Eleven seasons -and eleven years- of a television show is a triumph to say the least. Few shows ever see that point, and the ones that do, do so for good reason. Forty years ago, when the television show M*A*S*H* first aired, the idea that it would be running for eleven seasons was beyond anyone’s wildest dreams. And yet, it prevailed from the years 1972 to 1983. But why? What about it was so great?

For one, the show was about war - the Korean War to be exact. War has always been something that Americans of every generation know about; either you’re living through one or the generation before you did. At the time that M*A*S*H aired, the Vietnam War was at the forefront of the minds of the people. When viewers tuned in to see surgeons and doctors patching up wounded soldiers, it was something a lot of them could relate to. Sure, if they were watching, they obviously weren’t on the front lines, but they might have been once, or they might have known someone who was. M*A*S*H was a connection to that harsh life.

M*A*S*H had something else going for it too - something that may seem almost startling to those who’ve never watched it before. It was a comedy.

If M*A*S*H was a comedy, how hard was it to flirt with the razor thin line between funny and offensive? More importantly, how hard was it to flirt with it and never cross it? The idea of wounded soldiers getting extensive surgeries in a tent in the middle of the harsh Korean landscape doesn’t sound funny at all. However, that is exactly what happens in each episode. So, why was it so funny? Was it because of characters like Hawkeye and Honeycutt, two wisecracking surgeons who spent their free evenings drinking and pranking their bunkmate? Or was it because of Klinger, a corporal so bent on trying to get sent home by reason of insanity, he took to cross-dressing?

The obvious answer is ‘all of the above,’ but even that isn’t quite the true answer. The reason M*A*S*H was successful as a comedy is because it pulled you away from the death and the despair that war brought, even if it was only for a half an hour once a week. It reminded the audience that every soldier in a war is also a human, even when their surroundings seek to desensitize them.

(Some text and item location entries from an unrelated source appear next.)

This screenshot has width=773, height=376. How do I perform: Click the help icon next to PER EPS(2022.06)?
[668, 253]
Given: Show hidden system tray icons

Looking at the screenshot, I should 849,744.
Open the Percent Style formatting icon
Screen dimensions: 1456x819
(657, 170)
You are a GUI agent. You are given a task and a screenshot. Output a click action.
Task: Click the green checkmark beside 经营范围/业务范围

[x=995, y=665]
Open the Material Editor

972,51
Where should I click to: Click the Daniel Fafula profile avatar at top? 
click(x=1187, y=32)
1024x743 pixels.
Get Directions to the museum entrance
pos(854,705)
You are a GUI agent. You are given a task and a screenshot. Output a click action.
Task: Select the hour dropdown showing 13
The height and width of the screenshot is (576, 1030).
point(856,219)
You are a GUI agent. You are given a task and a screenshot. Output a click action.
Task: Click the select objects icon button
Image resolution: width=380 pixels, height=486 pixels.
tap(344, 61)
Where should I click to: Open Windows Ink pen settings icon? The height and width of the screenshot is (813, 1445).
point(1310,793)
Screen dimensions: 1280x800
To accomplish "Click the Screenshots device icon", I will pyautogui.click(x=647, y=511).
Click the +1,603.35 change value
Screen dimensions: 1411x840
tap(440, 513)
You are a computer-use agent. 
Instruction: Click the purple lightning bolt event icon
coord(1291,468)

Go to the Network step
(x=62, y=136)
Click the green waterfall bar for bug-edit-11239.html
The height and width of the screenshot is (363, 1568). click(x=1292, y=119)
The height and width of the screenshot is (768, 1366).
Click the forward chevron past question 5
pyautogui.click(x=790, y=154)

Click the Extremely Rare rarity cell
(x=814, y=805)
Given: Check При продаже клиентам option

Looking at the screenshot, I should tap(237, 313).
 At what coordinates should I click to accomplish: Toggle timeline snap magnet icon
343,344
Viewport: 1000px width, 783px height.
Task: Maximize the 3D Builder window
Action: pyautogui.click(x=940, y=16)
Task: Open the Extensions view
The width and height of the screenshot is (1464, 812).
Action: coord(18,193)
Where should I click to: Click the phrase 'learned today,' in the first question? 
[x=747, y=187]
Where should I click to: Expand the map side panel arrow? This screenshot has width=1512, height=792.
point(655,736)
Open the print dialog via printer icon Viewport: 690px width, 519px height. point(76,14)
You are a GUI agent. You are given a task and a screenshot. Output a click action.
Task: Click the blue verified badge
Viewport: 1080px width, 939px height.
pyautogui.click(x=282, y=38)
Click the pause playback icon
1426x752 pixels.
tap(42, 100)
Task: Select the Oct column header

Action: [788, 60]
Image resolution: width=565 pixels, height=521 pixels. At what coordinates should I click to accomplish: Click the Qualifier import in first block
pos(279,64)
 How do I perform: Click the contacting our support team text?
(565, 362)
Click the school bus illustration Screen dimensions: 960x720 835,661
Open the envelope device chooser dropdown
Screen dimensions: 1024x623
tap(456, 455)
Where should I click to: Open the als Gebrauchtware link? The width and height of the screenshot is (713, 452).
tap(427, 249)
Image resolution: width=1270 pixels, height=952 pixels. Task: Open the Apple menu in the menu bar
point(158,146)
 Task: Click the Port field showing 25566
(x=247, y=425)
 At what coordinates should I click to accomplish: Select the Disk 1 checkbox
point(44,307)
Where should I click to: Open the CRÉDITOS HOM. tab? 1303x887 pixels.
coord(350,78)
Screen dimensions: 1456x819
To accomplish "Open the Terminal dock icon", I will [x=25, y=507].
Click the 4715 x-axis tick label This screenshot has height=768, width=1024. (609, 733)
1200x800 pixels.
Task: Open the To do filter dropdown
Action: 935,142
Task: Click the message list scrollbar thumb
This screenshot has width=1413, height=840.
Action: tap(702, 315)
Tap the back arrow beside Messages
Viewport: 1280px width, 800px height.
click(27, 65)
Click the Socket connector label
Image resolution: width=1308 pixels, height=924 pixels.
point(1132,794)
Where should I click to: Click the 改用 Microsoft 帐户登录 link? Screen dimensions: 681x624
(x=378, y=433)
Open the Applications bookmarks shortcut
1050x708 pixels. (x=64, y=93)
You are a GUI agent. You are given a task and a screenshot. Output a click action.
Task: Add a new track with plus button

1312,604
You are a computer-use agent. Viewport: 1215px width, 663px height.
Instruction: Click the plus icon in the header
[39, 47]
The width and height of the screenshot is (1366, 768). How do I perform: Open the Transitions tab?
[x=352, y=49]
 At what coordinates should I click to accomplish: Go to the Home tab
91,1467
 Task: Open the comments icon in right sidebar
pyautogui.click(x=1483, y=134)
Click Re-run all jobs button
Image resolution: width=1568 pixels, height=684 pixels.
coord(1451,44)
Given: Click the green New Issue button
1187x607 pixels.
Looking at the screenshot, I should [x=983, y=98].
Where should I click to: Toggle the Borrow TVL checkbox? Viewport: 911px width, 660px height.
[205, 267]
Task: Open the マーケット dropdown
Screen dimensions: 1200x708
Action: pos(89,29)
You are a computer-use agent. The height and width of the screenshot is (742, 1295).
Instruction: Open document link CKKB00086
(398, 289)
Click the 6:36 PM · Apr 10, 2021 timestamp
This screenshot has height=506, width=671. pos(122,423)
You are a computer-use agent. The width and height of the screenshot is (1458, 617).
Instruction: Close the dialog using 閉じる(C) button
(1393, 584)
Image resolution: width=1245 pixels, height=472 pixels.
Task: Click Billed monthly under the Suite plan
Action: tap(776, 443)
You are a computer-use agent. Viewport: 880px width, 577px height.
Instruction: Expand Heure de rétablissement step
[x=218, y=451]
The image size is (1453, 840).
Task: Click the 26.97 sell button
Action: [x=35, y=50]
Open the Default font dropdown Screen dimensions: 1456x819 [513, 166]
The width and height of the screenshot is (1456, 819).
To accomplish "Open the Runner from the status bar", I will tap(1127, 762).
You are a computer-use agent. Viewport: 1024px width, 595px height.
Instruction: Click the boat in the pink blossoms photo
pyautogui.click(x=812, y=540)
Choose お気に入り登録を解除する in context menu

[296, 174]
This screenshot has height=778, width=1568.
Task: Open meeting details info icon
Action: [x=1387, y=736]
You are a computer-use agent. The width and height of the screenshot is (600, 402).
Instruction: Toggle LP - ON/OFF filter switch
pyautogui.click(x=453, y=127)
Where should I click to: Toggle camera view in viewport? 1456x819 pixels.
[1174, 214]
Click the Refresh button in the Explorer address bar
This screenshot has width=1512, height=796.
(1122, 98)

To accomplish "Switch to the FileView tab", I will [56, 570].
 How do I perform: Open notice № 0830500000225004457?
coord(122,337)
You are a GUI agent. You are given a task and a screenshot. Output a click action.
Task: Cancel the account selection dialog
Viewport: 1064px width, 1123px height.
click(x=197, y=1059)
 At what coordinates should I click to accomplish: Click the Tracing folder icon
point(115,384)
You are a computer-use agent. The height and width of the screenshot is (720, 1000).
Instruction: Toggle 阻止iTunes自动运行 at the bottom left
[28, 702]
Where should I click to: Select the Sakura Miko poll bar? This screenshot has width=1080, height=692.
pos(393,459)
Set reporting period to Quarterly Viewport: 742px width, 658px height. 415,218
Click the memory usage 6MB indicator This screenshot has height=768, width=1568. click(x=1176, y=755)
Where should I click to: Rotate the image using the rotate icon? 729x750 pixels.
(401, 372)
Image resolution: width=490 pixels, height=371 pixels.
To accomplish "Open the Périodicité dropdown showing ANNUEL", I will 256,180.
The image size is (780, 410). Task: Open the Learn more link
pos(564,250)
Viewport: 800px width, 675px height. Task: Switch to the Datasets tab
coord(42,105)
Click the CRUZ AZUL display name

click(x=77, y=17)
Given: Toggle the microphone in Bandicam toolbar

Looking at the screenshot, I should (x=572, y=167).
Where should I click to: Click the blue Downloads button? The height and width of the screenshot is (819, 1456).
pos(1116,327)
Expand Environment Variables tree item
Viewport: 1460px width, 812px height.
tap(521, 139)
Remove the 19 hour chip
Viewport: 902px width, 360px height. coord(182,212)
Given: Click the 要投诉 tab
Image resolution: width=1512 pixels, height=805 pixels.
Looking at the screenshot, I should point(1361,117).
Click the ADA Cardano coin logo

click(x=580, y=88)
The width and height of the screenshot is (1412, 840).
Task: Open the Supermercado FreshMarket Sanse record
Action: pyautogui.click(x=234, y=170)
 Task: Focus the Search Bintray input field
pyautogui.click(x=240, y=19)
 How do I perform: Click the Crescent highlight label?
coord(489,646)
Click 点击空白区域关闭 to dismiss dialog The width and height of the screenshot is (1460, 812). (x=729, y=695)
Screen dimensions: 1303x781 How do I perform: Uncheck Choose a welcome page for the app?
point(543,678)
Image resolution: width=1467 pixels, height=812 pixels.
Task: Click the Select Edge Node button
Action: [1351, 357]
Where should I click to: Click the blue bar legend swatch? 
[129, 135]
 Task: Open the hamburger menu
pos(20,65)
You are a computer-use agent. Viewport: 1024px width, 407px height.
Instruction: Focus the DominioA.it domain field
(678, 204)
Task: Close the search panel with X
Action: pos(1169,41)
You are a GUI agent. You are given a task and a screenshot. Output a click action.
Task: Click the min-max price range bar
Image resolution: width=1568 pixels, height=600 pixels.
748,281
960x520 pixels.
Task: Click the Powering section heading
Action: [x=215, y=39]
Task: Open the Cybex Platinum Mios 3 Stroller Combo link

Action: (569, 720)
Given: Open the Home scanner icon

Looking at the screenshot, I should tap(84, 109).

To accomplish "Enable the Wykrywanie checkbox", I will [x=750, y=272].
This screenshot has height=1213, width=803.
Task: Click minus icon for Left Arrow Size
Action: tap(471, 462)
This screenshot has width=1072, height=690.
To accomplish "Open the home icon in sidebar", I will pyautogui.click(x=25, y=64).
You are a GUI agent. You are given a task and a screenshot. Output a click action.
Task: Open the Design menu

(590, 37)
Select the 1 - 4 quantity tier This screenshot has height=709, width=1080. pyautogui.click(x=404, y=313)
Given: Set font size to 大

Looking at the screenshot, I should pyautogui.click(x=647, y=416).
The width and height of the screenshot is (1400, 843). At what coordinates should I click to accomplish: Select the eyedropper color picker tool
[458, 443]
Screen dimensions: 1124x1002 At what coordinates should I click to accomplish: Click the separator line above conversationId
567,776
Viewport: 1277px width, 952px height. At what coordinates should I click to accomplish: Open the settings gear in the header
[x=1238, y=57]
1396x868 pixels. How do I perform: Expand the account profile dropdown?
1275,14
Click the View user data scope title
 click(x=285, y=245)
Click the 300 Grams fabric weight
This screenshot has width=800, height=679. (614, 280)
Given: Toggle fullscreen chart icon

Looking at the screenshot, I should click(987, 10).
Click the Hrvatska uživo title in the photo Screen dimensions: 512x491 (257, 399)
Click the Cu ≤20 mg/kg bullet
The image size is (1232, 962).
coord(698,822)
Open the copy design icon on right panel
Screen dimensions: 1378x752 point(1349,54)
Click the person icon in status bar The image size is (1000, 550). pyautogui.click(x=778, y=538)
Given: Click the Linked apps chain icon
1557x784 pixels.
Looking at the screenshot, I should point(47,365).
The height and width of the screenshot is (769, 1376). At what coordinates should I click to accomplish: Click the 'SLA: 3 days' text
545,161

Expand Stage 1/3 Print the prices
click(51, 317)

To be sure, the show had its serious moments, as light-heartedness can’t always, and shouldn’t, overshadow war. However, it was the careful balance of serious and funny that made the show hit the hypothetical target. So now, as we look back on the 40 year anniversary of M*A*S*H, we can see why the audience in America kept watching for eleven years. It gave people the familiarity they were naturally drawn to, but it also gave them the hope and the happiness that helps people get through war and strife. Like a true comedy, its purpose was to entertain and bring smiles and laughter to the living room. Like a true classic, it has done so for generations.